The story of the Chickens of The Hollywood Freeway starts sometime in the late sixties when enough chickens were released on the busy highway to start a sustainable population. Where the chicken settlers came from is a mystery. One of the more likely stories is that a poultry truck overturned and some chickens (including roosters) escaped and took up residence. However, over the years many people have come forward to admit that they also released chickens in the area. (Read more at Snopes.) Stories range from children rescuing pet chickens from a school closing to kids with backyard chickens threatened by neighbors to backyard chickens being chased by a dog. All seem like plausible stories and it’s entirely possible every one of them is true and each of those little bands of chickens joined together in the new colony.
The chickens may have gone feral, but most birdwatchers agree that the Wild Parrots spotted all over SoCal are probably wild. There are at least five flocks of Wild Parrots that have formed breeding populations, the most notable and documented is probably the flock in Temple City but they have been spotted in great numbers in Pasadena, Hollywood, El Segundo, Downtown and isolated sightings just about everywhere in between.

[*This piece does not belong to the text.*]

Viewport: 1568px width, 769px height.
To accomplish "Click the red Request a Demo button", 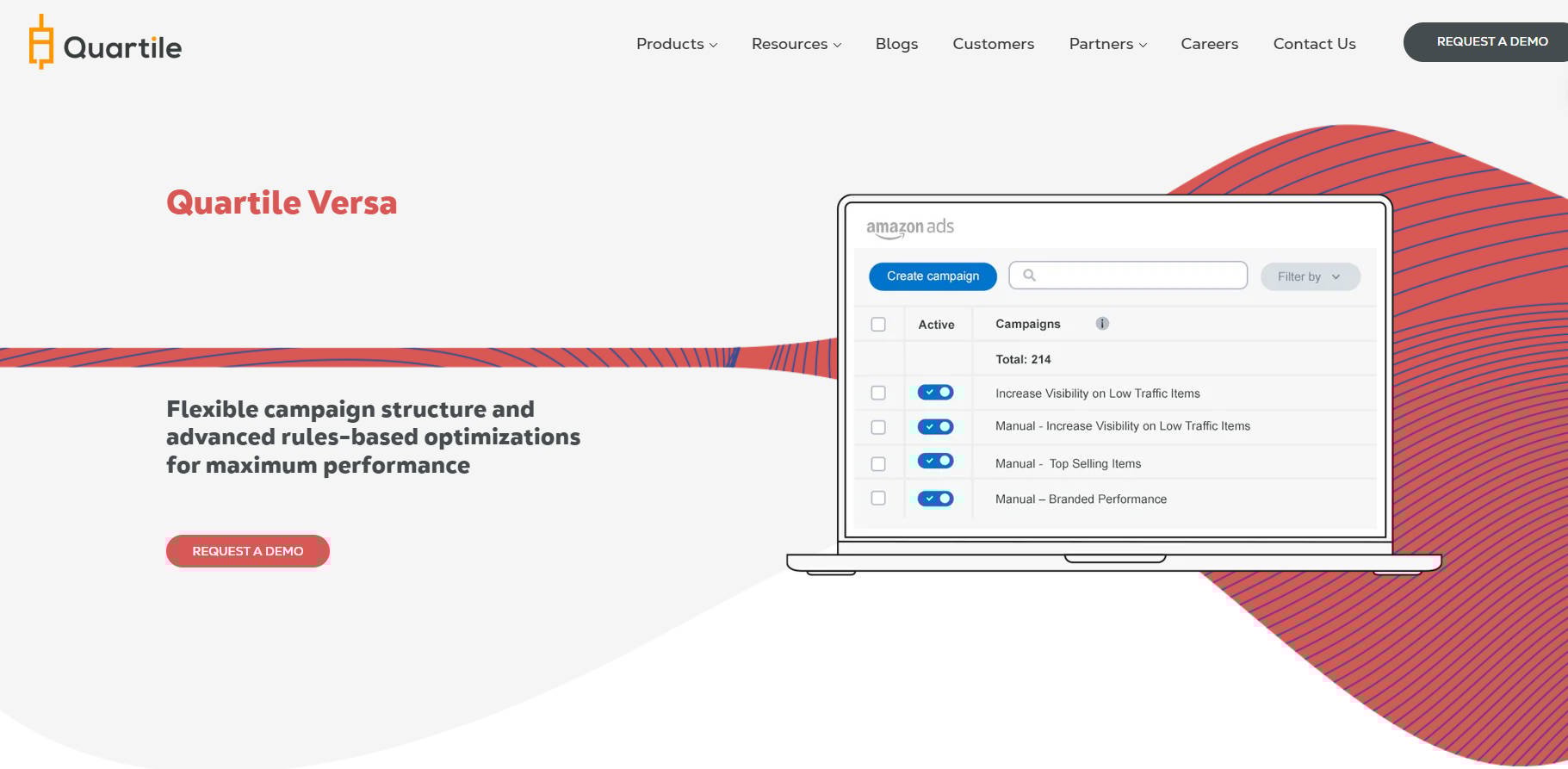I will [x=248, y=551].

The parrots have done particularly well in the Los Angeles area because of our large number of tropical trees, many of which are indigenous to the areas the parrots are originally from.

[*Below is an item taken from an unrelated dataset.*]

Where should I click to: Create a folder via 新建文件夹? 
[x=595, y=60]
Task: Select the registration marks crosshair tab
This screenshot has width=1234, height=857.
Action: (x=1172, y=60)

As with the chickens, the theories as to how and when the parrots arrived are plentiful. The most widely repeated one is that hundreds of birds escaped from a quarantine aviary at the Port of Los Angeles in 1992 after a brutal storm.
Other stories also include a natural migration of the birds, most from their native Mexico. An estimated 2,600 red-crowned parrots live in the greater Los Angeles area, which with its mild climate and wide array of exotic vegetation is an epicenter for imported birds. Red-crowned parrots are endangered in their native eastern Mexico. (Link)

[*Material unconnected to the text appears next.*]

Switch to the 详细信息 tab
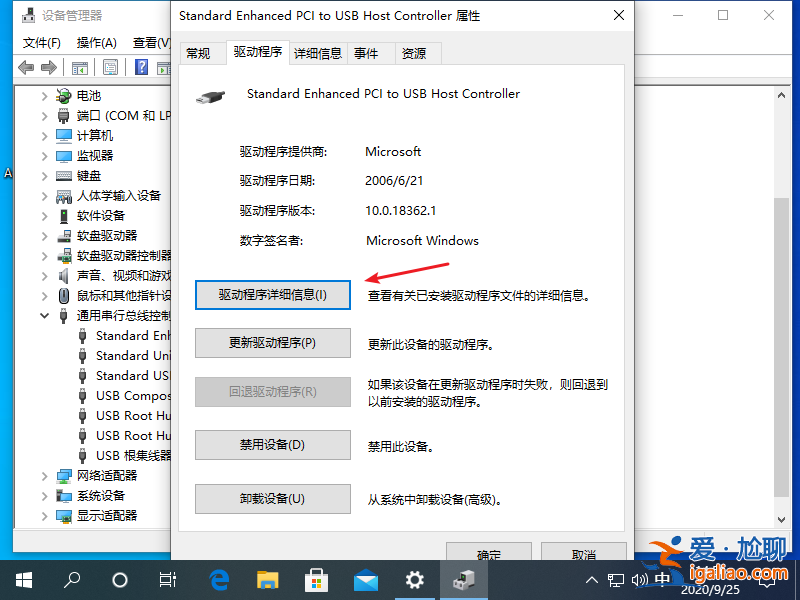 click(318, 53)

Quaint stories also appear, the San Gabriel Valley legend says that a pet shop owner relased the birds when his storefront caught on fire in 1959. Though he was saving their lives, he knew full well that he’d never recapture them, but probably never imagined that they’d grow into a breeding population. Part of the Westside population may have gained a population boost as well in 1997 when birds were released from a private aviary during the 1997 Malibu Fires.
As with the chickens, it’s likely that many of these stories as well as pets escaping from private owners are true. The ten species of parrots documented to date are Red-crowned Parrots (the most common), Lilac-crowned Parrots, Rose-ringed Parakeets, Red-lored Parrots, Blue-fronted Parrots, White-fronted Parrots as well as these conures: Mitred Parakeets, Red-masked Parakeets, Blue-crowned Parakeets and parakeets: Canary-winged Parakeets, Yellow-chevroned Parakeets.